A coach's postgame press conference after a wrenching loss can go one of two ways. The most common way is for the coach to say how proud he is of his charges, how much he appreciates the fans' support, and how he takes responsibility for the loss on himself.

In Russia, it went the other way.

Zinetula Bilyaletdinov, head coach of the Russian national team, met the press after Russia's devastating 3-1 loss to Finland, a loss that knocked the home team out of medal contention. Bilyaletdinov took a shot at star Alex Ovechkin — one of the few Russian shots all day that was actually delivered with any force — but oh, there was so much more. Let's take a look at some of the individual elements of the transcript, via the Wall Street Journal:

Q: Is this a catastrophe?

A: This has certainly been an unsuccessful appearance. Q: [Inaudible]

A: Let's not play with words. I told you, we were unsuccessful. Call it what you will.

What do we learn from this exchange? That Russian interviews are no less obvious than American ones. Yes, unnamed questioner, we'd say a loss that devastates an entire nation qualifies as a "catastrophe." Perhaps even a "debacle."

Q: Mr. Bilyaletdinov, in what way, exactly, do you see yourself at fault for what happened? What would you have done differently if you could turn back the clock? Maybe you should have played Ovechkin and [Evgeni] Malkin on separate lines?…Did you want to try this, and if so, why didn't you?

A: I don't want to talk about this now. I'm at fault for everything. I didn't fulfill the task before me.

Q: What do you have to say to the fans? 12,000 came to this match and many more watched on television.
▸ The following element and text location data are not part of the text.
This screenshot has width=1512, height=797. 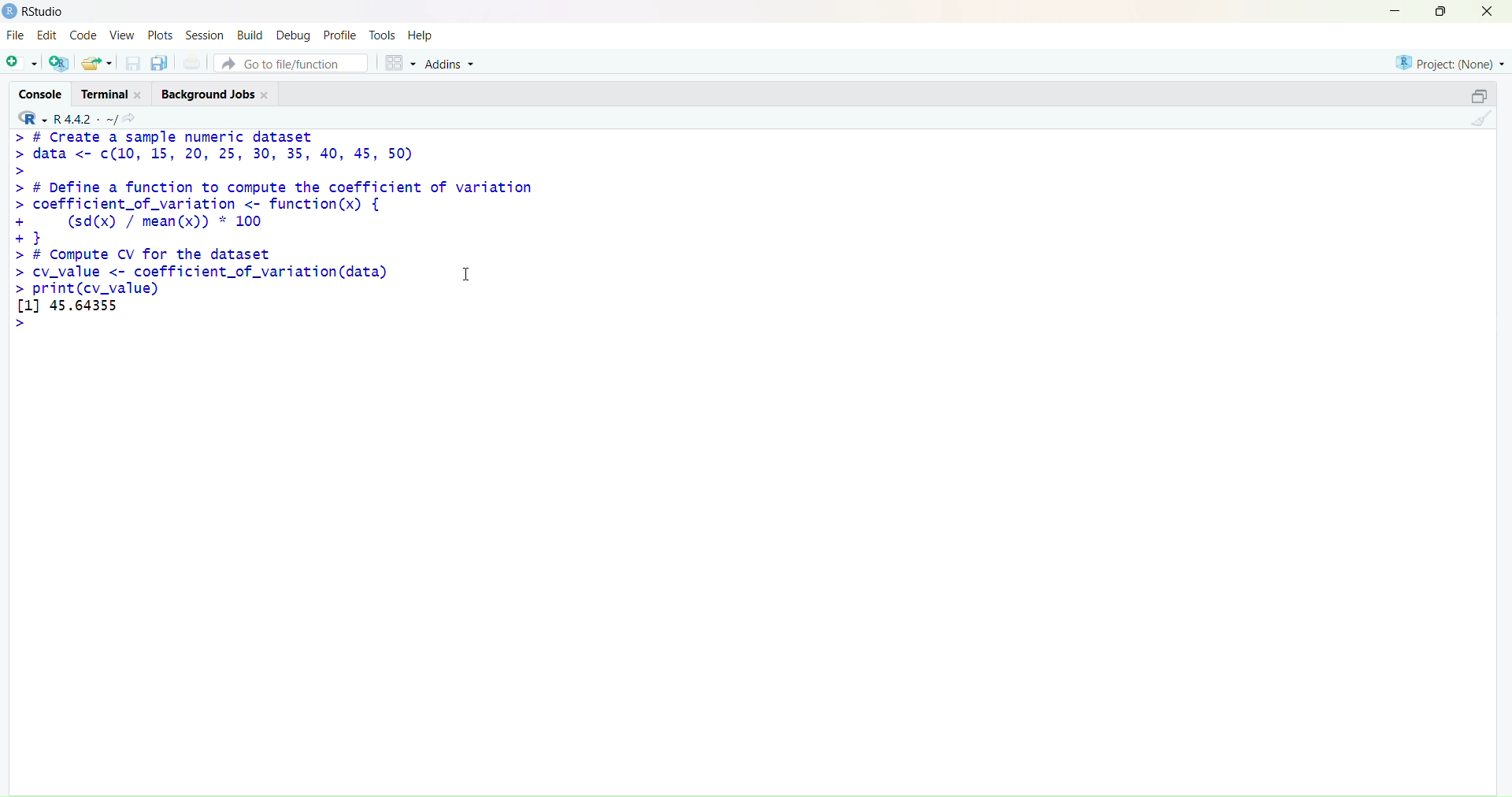 What do you see at coordinates (384, 34) in the screenshot?
I see `tools` at bounding box center [384, 34]. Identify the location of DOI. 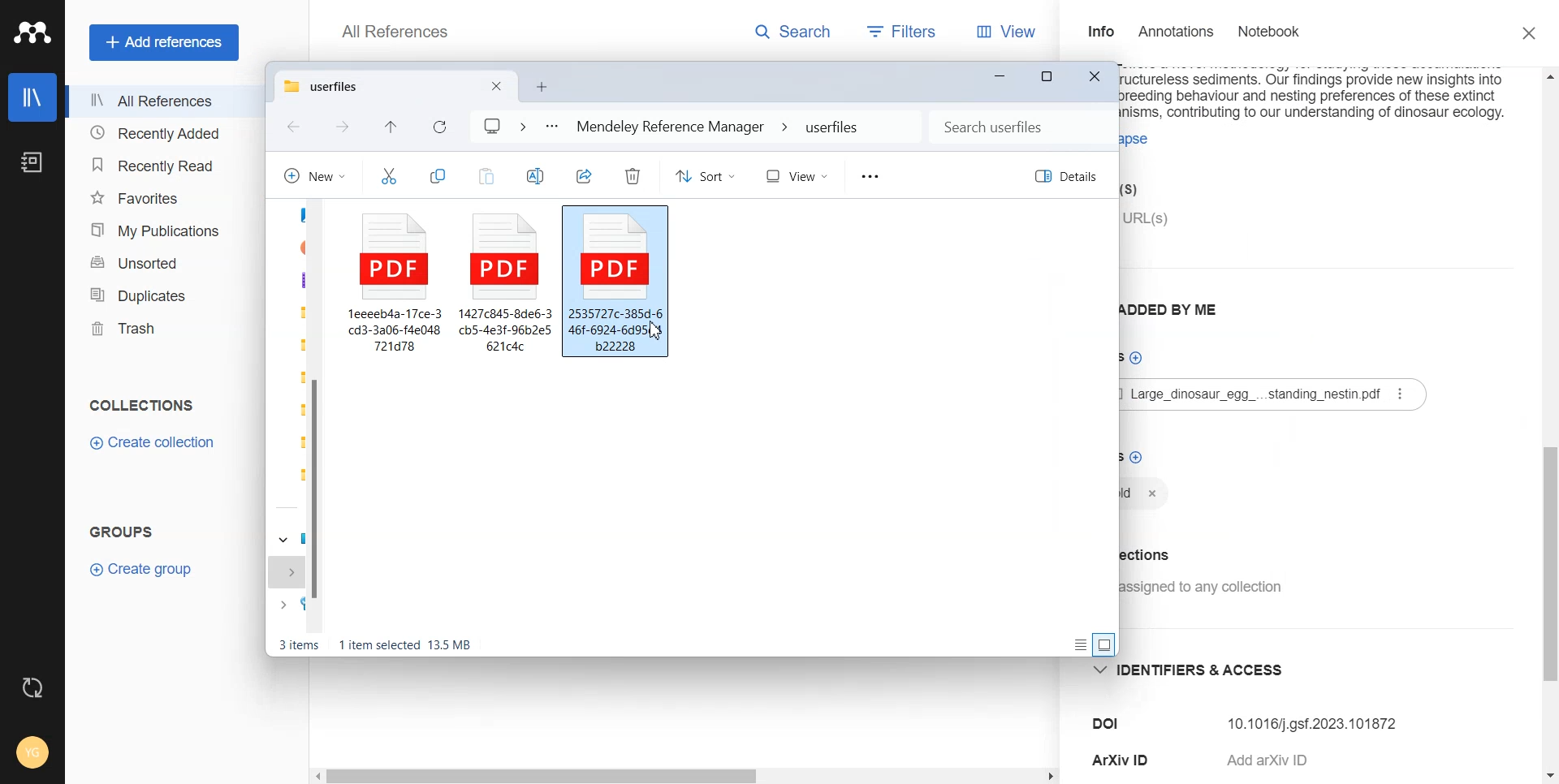
(1109, 724).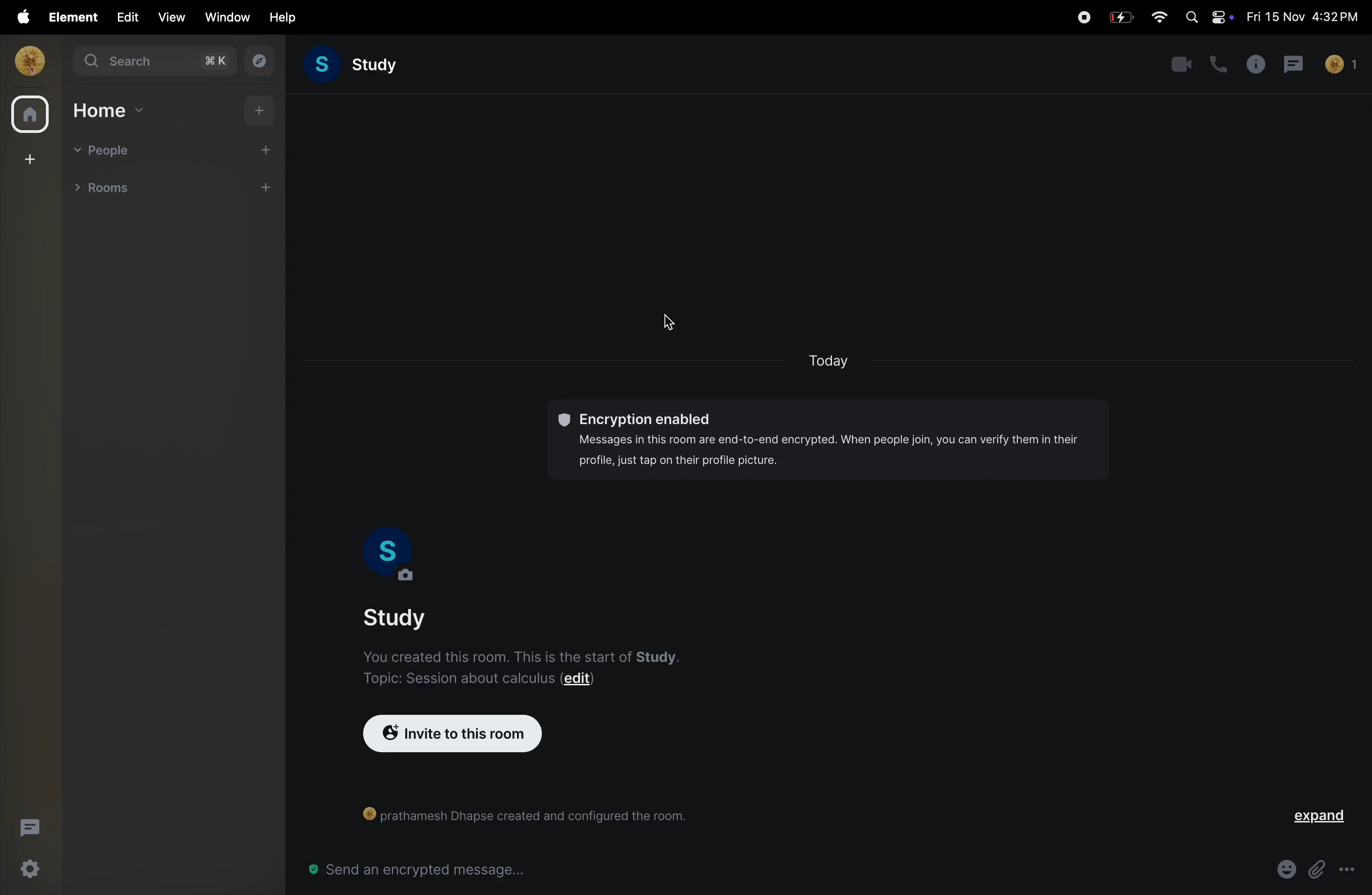 This screenshot has height=895, width=1372. I want to click on window, so click(224, 17).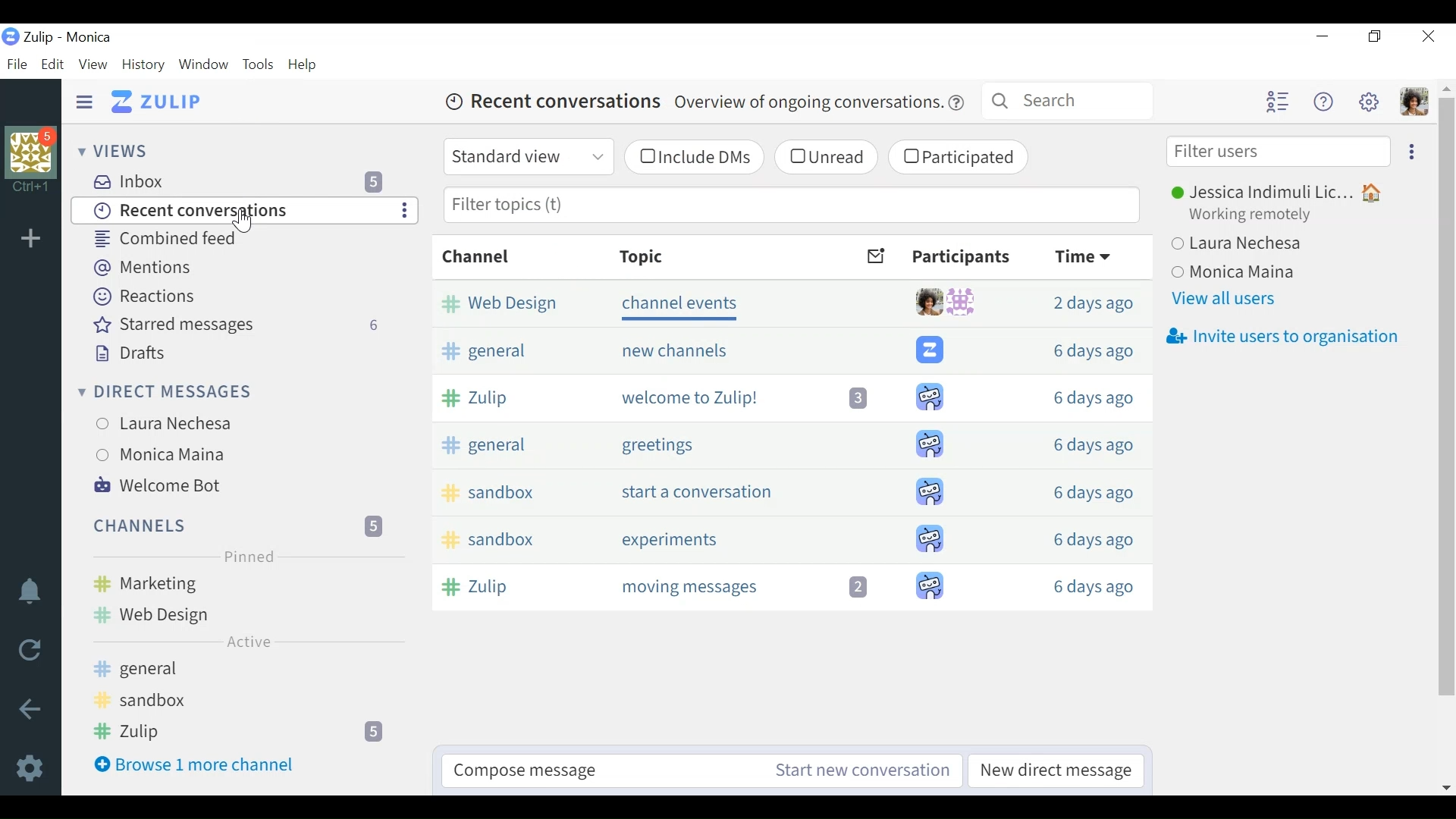 The image size is (1456, 819). What do you see at coordinates (789, 589) in the screenshot?
I see `Zulip moving messages` at bounding box center [789, 589]. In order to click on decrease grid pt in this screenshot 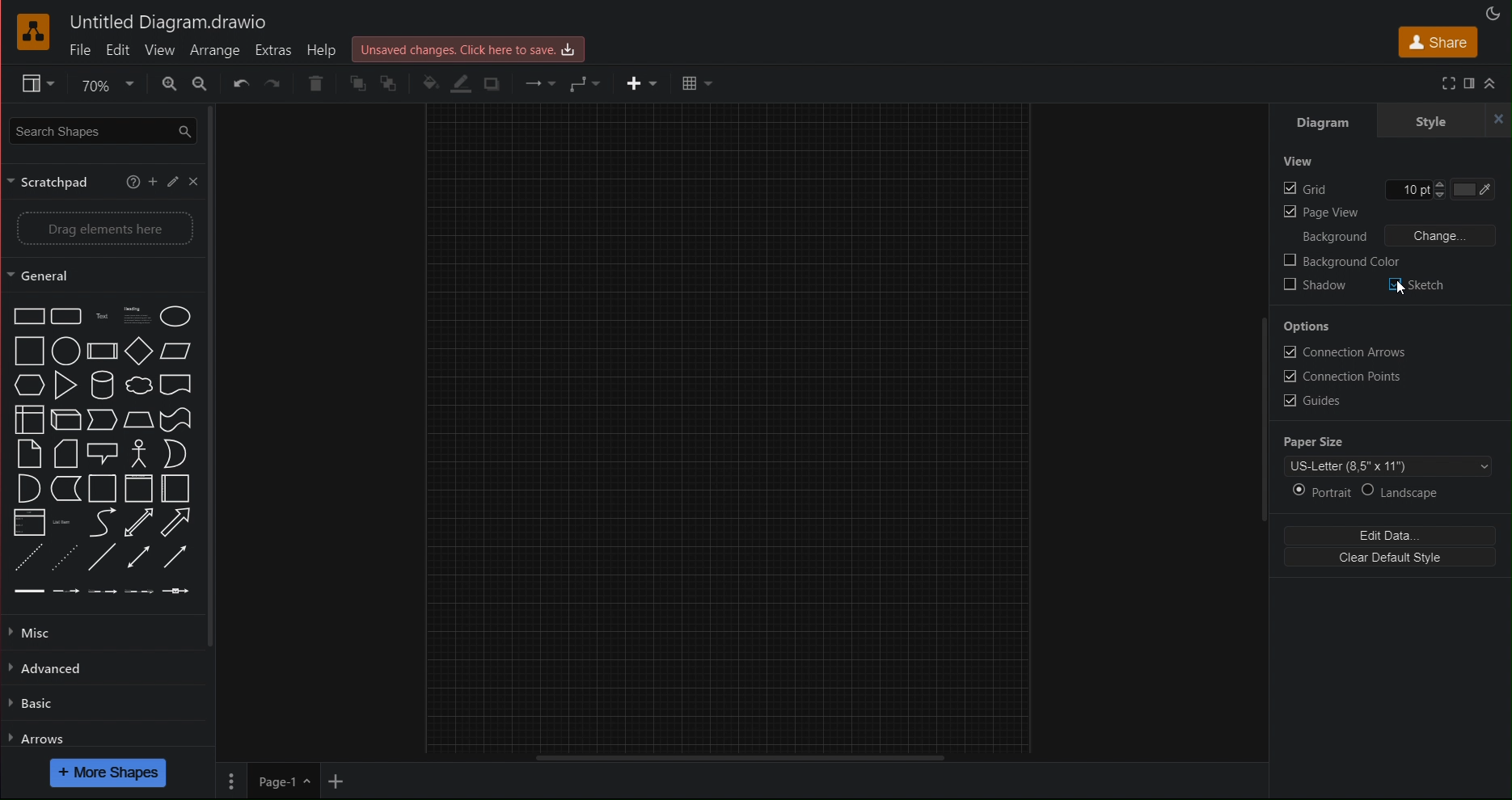, I will do `click(1441, 196)`.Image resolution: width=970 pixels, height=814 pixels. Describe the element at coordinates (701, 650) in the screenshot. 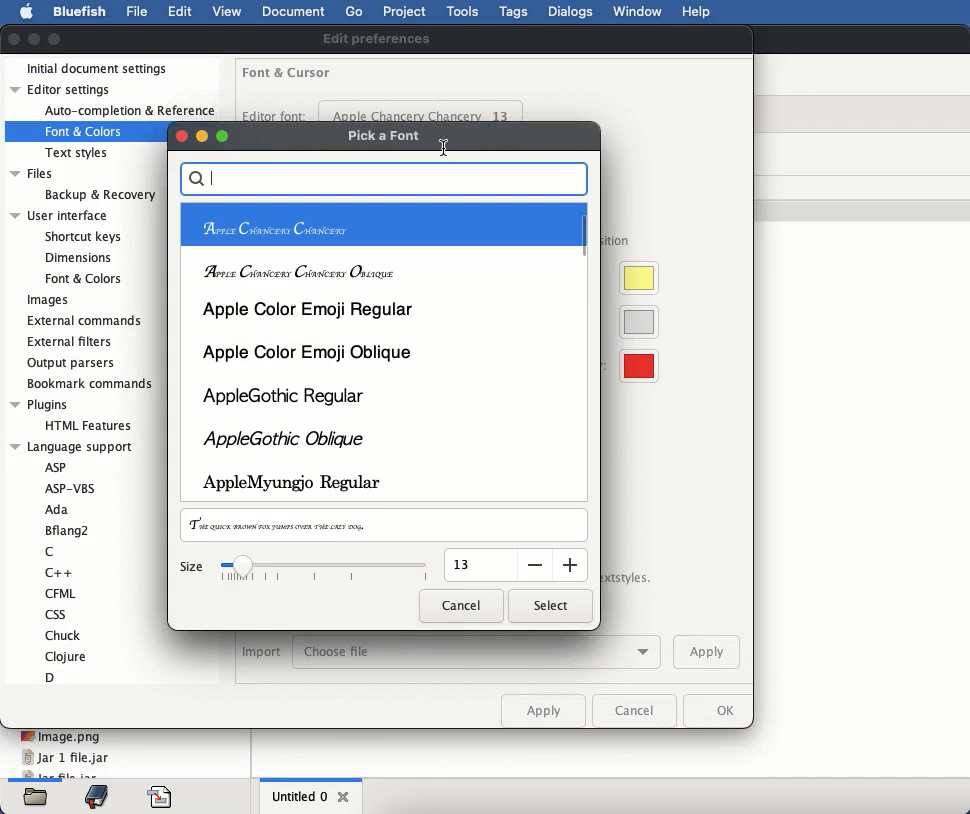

A: I apologize to the fans for this result. We were unsuccessful, and the expectations were totally different.

The "what do you have to say to the fans" query is always a strange one. What's the coach supposed to say? Roll Tide? You can sense Bilyaletdinov getting testy now, and later on, it turns truly weird.

Q: What future, if any, do you see for your own work and for your coaching staff? Because, you know, your predecessor was eaten alive after the Olympics—

Whoa. WHOA. Eaten ALIVE? That seems a little harsh, even for Russia. We could see it happening in Philadelphia, sure, but Russia? Oh, wait, the question was metaphorical ... albeit a bit sinister, with the "What future, if any ... " lead-in. Let's start over.

Q: What future, if any, do you see for your own work and for your coaching staff? Because, you know, your predecessor was eaten alive after the Olympics—

A: Well then, eat me alive right now—

Q: No, I mean—

A: Eat me, and I won't be here anymore.

Q: But we have the world championship coming up!

A: Well then, there will be a different coach because I won't exist any more, since you will have eaten me.

Q: But you're staying, aren't you?

A: Yes, I will remain living.

Bravo, sir. That's how you handle a ridiculous question. Nick Saban and Bill Belichick salute you. "Eat me alive right now" vaults this interview right into the conversation of best coaching meltdowns of all time.

Plus, we'd imagine that Russian hockey coach meat is pretty gamey and, right about now, filled with bile.